Totally new to Talend ESB - esb

I'm completely brand new to Talend ESB (not so much Talend for data integration, but ESB totally.)
That being said, I'm trying to build a simple route that watches a specific file path and get the filename of any file dropped into it. Then it will pass that filename to the childjob (cTalendJob) and the child job will do something to the file.
I'm able to watch the directory, procure the filename itself and System.out.println the filename. but I can't seem to 'pass' it down to the child job. When it runs, the route goes into an endless loop.
Any help is GREATLY appreciated.

You must add a context parameter to your Talend job, and then pass the filename from the route to the job by assigning it to the parameter.
In my example I added a parameter named "Param" to my job. In the Context Param view of cTalendJob, click the + button and select it from the list of available parameters, and assign a value to it.
You can then do context.Param in your child job to use the filename.

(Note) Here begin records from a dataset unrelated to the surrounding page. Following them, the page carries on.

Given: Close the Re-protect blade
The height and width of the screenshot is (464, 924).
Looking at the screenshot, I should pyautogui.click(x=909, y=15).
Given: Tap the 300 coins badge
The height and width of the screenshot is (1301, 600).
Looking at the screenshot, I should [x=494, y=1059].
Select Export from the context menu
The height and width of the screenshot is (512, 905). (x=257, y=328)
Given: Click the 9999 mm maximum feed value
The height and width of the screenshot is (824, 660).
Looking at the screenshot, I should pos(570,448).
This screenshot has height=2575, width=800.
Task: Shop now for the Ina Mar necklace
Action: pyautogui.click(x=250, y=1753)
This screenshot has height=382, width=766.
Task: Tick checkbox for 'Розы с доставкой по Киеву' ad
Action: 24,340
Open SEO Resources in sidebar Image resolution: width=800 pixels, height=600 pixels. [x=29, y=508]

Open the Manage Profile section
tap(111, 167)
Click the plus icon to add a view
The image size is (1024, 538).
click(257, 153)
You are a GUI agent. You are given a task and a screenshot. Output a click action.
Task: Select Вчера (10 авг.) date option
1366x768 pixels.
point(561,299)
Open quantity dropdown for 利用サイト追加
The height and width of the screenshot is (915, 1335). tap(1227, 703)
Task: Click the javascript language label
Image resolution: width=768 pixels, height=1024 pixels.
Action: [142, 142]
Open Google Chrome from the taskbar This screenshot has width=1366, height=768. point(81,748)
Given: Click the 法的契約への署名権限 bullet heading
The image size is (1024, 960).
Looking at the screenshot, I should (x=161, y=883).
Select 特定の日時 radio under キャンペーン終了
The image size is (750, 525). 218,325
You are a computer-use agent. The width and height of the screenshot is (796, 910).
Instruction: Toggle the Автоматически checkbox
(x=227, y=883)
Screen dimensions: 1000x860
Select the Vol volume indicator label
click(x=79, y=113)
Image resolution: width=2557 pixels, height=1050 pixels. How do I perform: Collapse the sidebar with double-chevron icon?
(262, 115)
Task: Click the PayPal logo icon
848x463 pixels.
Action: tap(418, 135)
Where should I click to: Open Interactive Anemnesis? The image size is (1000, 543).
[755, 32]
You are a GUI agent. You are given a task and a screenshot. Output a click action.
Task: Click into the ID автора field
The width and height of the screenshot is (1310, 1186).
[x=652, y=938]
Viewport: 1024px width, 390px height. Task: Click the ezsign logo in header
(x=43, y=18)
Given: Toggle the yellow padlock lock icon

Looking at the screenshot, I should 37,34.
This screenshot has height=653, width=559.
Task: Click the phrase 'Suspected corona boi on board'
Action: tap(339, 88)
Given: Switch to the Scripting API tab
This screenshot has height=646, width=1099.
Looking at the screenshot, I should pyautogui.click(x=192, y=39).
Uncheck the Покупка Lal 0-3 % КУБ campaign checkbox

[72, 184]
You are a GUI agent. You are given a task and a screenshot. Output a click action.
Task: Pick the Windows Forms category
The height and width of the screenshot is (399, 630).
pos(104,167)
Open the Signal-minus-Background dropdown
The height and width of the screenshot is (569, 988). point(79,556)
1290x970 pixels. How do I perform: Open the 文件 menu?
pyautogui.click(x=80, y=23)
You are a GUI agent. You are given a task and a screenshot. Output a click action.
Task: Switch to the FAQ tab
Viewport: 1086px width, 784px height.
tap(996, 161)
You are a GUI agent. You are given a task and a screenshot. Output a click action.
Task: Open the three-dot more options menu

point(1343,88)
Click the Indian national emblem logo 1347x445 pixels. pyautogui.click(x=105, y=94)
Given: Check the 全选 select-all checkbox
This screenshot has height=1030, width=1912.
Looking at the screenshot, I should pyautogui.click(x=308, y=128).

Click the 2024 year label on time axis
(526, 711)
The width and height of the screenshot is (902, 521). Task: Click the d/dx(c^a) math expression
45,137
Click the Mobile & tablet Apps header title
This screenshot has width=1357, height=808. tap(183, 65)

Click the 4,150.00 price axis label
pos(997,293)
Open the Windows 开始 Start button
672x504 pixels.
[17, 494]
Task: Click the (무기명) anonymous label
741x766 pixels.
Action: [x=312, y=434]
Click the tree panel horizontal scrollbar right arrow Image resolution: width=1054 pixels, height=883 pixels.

I think you are making this more difficult than you need...
I don't think you need your cProcessor or cSetBody steps.
In your tRouteInput if you want the filename, then map "${header.CamelFileName}" to a field in your schema, and you will get the filename. Mapping "${in.body}" would give you the file contents, but if you don't need that you can just map the required heading. If your job would read the file as a whole, you could skip that step and just map the message body.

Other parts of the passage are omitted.